Twins
7.6
Twins

Album de Ty Segall (2012)

Électricité dans la brume : quand Ty Segall embrase le chaos

Il y a des disques qui s’écoutent, d’autres qui s’encaissent. Twins, de Ty Segall, ne se contente pas de frapper aux tympans : il les embrasse, les secoue, les noie dans un orage de fuzz et les réveille en pleine transe. C’est un album comme une décharge, un flash halluciné dans la nuit sale du rock garage. Et s’il m’a laissé son empreinte brûlante, c’est parce qu’il ne cherche jamais à plaire — seulement à vivre, hurler, vibrer.
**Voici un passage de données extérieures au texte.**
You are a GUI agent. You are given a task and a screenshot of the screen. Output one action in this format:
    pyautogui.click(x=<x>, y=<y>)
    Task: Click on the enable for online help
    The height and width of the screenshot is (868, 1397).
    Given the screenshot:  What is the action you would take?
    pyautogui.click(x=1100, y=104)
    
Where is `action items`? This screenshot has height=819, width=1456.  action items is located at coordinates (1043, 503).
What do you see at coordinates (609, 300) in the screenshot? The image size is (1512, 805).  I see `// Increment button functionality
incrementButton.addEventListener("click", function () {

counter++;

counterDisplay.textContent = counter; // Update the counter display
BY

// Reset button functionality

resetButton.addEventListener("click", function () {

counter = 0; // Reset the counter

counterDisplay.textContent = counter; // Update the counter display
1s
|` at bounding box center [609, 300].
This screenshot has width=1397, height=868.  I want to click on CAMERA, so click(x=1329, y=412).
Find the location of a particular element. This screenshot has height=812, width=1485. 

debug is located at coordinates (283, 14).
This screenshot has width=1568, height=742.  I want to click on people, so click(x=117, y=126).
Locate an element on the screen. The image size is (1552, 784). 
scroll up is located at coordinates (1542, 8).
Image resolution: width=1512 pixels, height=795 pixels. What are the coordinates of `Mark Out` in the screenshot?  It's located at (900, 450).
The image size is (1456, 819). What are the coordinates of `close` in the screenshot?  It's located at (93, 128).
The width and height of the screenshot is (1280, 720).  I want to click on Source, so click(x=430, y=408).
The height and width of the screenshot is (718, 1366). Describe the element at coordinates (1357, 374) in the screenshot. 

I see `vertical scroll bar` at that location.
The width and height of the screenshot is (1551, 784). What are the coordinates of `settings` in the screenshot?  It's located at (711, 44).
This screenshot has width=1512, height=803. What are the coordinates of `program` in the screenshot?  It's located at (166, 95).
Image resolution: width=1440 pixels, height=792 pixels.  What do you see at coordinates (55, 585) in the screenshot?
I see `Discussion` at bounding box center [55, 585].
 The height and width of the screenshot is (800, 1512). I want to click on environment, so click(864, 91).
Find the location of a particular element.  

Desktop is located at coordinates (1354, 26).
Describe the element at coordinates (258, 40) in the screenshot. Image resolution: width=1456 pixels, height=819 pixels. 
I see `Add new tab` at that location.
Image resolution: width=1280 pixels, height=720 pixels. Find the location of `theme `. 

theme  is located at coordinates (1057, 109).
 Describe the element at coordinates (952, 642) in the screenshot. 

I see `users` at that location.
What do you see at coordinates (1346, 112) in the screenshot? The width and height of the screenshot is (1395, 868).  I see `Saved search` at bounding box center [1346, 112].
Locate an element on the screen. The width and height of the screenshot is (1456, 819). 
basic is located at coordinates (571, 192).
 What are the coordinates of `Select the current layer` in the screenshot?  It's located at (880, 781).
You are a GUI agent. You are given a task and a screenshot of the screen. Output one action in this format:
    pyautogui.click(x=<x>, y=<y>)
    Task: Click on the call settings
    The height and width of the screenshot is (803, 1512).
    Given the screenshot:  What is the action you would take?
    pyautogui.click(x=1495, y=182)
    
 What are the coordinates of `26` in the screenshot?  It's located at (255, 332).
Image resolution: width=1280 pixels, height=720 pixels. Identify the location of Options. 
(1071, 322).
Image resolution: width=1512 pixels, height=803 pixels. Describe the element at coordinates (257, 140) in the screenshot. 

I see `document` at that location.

Dès les premières secondes, tout vacille : la guitare grésille comme un fil à nu, la batterie claque comme un cœur en cavale, et la voix, elle, flotte, se faufile, tantôt spectrale, tantôt animale. Ty Segall ne compose pas : il incante. Avec une férocité brute, il construit un temple de bruit où chaque morceau est une offrande, tordue, sauvage, urgente.


Mais au-delà du chaos apparent, il y a de l’ordre dans la tempête. Twins n’est pas une simple collection de morceaux énervés — c’est un voyage, une spirale d’énergie saturée ponctuée de moments de grâce. "Love Fuzz" hypnotise comme une sirène noyée sous des vagues d’ampli, "There Is No Tomorrow" murmure une fin du monde douce-amère, et "Ghost" fonce, les yeux fermés, droit dans le mur — et nous avec.


Ce que j’ai aimé, profondément, c’est cette façon qu’a Segall de marier le feu et le flottement, le rugissement garage et l’ombre du psyché. Il y a dans ce disque une mélancolie tapie sous la distorsion, un romantisme de l’abandon, une beauté abîmée qui m’a touché sans prévenir.


Alors oui, tout n’est pas lisse. Certains morceaux filent sans laisser de trace, certaines transitions sonnent comme des accidents. Mais c’est précisément ce qui donne à Twins cette texture de rêve déchiré, ce parfum d’album fait avec le ventre, les nerfs, l’instinct. On sent l’humain derrière les bruits — et ça, ça vaut plus qu’une production chirurgicale.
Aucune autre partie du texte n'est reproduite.